They use a reference element, say Hydrogen, which gives off a certain wavelenth and is practically everywhere. How they figured that out first, I don't know. Well, we do have the sun, which is almost still relatively. ;-)

If the wavelength corresponding to Hydrogen isn't there, they know there's a shift. So they find the closest bar wavelength, and shift the result so that it lines up with hydrogen.

I guess they could then check that other elements line up as well. If they don't, they could take the next closest and see if that lines up with the wavelengths of elements.

For example,

[Most distant object, distant galaxy, close galaxy, sun]

As the speed of the distant objects recede from us, the visible spectrum show shifting of these characteristic lines to longer wavelengths. Nearly all objects that are out of our galaxy are redshifted, meaning they are receding from us. It appears that the further the stars or galaxies are from us, the further they are redshifted. The most distant objects we have observed so far are moving away from us at over 0.6 the speed of light.

Ah, well you answered my question but not in the way you think. :)

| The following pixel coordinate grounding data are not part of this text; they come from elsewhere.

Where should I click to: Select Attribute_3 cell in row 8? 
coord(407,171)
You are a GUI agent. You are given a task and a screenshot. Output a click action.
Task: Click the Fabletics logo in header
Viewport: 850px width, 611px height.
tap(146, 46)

I was thinking about the problem of looking at something like a cloud of gas in a nebula that glowed at a specific wavelength. Specifically, I was looking at today's Astronomy Picture of the Day and wondering how they knew the red gas wasn't moving away from us and the blue moving toward us, but apparently things in our own galaxy don't move fast enough relative to us to get shifted much at all. And when observing something like the "most distand object", that object would like contain every element in it anyway, so it would be easy to line up the pattern.

Thanks! :)

Sure, no problem. :-)

I just want to note that the dark bands correspond to elements, not the light ones.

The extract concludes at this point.